La quatrième symphonie de Beethoven a le défaut de se trouver entre la troisième et la cinquième, deux immenses chef-d’œuvres qui l’occultent sans doute. Elle possède pourtant bien des beautés que rendent à merveille un orchestre et un chef concernés. Grand spécialiste du compositeur, Marek Janowski qui dirige sans partition, livre une interprétation fascinante d’une incroyable jeunesse. Ainsi jouée, l’œuvre abandonne le contemplatif et un second degré « faussement joyeux » pour ne traduire que l’élan vital.

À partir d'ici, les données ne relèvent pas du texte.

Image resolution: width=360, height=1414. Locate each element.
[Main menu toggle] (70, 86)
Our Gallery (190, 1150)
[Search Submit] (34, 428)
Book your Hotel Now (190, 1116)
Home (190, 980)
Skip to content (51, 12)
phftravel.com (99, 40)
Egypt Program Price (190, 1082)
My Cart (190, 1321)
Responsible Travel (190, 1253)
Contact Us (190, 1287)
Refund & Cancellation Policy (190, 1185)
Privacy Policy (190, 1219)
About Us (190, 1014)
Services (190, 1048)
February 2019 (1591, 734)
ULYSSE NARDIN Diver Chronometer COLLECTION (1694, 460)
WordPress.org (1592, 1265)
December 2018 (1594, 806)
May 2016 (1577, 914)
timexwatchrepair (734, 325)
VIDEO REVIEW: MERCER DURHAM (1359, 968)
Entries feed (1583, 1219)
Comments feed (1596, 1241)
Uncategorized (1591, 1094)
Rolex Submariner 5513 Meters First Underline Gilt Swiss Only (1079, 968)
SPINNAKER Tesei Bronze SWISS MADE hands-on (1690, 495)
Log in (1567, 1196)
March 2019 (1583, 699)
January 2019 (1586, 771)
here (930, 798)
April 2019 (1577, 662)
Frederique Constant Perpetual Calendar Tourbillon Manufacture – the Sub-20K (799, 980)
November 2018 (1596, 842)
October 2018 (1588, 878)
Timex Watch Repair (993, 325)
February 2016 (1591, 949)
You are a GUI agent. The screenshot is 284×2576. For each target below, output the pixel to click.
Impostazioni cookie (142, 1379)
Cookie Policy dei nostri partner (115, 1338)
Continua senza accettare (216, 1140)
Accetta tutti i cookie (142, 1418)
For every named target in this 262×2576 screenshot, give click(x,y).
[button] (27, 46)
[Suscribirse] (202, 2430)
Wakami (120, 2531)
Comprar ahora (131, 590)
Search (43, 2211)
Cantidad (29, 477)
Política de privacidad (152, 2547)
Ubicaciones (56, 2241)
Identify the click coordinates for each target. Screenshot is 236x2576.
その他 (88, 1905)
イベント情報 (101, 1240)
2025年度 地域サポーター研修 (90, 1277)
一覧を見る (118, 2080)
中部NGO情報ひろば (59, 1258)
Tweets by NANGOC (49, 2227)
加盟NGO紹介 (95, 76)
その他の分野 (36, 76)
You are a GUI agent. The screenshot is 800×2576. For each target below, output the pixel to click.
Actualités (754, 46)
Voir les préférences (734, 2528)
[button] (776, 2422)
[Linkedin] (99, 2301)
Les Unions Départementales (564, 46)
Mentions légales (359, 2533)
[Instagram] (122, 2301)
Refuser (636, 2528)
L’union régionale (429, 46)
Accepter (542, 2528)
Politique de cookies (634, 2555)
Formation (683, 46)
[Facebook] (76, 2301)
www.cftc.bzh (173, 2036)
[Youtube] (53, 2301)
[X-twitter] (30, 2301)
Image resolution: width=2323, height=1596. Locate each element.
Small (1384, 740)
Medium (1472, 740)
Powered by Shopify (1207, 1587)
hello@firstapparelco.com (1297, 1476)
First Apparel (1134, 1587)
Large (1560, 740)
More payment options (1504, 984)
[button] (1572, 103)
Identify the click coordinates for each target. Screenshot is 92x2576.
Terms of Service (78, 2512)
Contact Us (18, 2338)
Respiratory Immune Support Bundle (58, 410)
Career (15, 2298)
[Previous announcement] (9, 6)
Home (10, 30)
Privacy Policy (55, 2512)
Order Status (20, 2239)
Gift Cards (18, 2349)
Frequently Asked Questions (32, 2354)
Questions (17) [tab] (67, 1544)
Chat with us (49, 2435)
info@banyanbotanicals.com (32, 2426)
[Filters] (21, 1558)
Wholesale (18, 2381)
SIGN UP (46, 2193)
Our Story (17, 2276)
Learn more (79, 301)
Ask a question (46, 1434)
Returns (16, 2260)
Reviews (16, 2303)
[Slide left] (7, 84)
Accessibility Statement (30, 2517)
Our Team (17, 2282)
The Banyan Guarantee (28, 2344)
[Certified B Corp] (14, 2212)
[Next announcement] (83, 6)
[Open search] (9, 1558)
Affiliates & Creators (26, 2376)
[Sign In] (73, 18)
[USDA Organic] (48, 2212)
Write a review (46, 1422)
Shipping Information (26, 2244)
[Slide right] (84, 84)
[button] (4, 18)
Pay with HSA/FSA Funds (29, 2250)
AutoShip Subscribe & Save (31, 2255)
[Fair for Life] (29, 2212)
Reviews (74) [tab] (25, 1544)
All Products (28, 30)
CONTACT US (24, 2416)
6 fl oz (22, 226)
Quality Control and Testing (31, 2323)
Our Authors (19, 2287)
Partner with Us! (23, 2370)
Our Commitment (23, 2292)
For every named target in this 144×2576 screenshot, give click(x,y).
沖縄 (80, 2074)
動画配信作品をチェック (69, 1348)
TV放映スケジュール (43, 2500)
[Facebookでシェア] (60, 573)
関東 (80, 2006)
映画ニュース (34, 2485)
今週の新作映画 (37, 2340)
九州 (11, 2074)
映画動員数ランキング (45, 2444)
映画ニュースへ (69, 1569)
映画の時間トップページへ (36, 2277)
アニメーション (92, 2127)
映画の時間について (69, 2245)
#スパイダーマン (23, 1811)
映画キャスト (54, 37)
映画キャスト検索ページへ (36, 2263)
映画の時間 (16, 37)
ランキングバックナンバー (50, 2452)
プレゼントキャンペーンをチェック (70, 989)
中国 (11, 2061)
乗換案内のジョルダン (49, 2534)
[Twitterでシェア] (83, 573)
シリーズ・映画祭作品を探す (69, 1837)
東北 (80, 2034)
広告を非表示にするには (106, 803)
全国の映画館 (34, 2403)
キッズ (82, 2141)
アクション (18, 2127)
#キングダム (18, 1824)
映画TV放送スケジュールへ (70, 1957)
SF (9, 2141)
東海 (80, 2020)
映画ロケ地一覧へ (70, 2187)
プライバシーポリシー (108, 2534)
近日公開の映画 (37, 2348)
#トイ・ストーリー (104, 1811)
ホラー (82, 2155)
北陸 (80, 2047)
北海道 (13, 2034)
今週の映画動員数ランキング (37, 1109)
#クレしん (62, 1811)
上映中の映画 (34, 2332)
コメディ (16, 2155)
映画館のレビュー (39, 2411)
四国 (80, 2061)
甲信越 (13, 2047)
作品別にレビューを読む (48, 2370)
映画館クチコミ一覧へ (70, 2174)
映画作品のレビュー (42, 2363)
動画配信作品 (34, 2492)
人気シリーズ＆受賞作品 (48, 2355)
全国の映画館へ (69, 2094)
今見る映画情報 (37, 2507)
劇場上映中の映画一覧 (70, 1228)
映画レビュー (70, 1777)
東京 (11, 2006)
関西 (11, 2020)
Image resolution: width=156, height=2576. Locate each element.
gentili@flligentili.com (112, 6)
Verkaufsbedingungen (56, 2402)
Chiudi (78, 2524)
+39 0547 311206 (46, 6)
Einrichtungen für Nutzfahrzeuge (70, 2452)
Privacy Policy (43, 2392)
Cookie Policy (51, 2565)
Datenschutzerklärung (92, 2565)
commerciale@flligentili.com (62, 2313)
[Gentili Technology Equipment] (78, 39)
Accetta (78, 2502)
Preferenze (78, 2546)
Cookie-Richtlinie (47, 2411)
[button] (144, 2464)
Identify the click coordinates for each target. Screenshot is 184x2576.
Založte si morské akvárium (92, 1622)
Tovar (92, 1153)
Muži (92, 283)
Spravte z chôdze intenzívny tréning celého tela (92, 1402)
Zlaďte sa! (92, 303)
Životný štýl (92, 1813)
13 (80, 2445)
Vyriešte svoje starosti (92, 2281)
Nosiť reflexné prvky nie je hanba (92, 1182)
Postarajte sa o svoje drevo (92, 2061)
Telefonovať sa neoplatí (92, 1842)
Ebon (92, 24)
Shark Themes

A ce titre, le second mouvement Adagio est pris plutôt rapidement et de façon volontaire, tout comme l’Allegro vivace débordant d’énergie. Les divers pupitres très à l’écoute suivent leur chef sans aucune difficulté. Janowski enchaine le troisième et le quatrième mouvement et offre ainsi encore plus de fluidité à cette vision solaire qui conjugue allant et clarté. Il est d’ailleurs plaisant de voir les musiciens de l’Orchestre philharmonique de Dresde vivre la musique. Quelques membres se sont glissés subrepticement parmi les spectateurs pour entendre les quatuors également au programme. Cette anecdote est assez parlante car elle traduit l’engouement de ces professionnels toujours mûs par la passion de la musique classique.

Beethoven pour petite et grande formations

Quatuor Ebène © Julien Mignot

La passion semblait partagée par le public venu nombreux écouter un concert a priori exigeant, les œuvres inscrites au programme n’étant pas les plus populaires et surtout, le mélange des genres ayant plutôt tendance à faire fuir les spectateurs. Il est en effet rare de coupler musique de chambre et grand symphonique. Et pourtant, en choisissant le quatuor No. 3 composé en 1806 comme la symphonie, les programmateurs ont fait preuve d’une belle logique. Même si le son semble tout d’abord un peu lointain, l’acoustique du Kulturpalast de Dresde porte assez bien les petites formations. Il faut dire que le Quatuor Ébène excelle en raffinement et offre une palette de nuances très large avec de nombreux détails. Le second mouvement Andante très habité est l’un des plus beaux moments du concert. Imprégnés des notes envoûtantes de Beethoven, les instrumentistes si jeunes et déjà si talentueux respirent à l’unisson et semble raconter une même histoire. En deuxième partie, les Ébène ont choisi le quatuor « Les Harpes », opus 74 pour mettre en valeur dans le Presto, leur dynamisme énivrant et une virtuosité d’autant plus appréciée qu’elle n’était pas démonstrative. Plus de doute alors, quatuors et orchestres symphoniques peuvent jouer à armes égales, ou presque. Comme chez lui à Dresde, Beethoven a été porté haut grâce à une Dresdner Philharmonie et un Quatuor Ébène des grands soirs.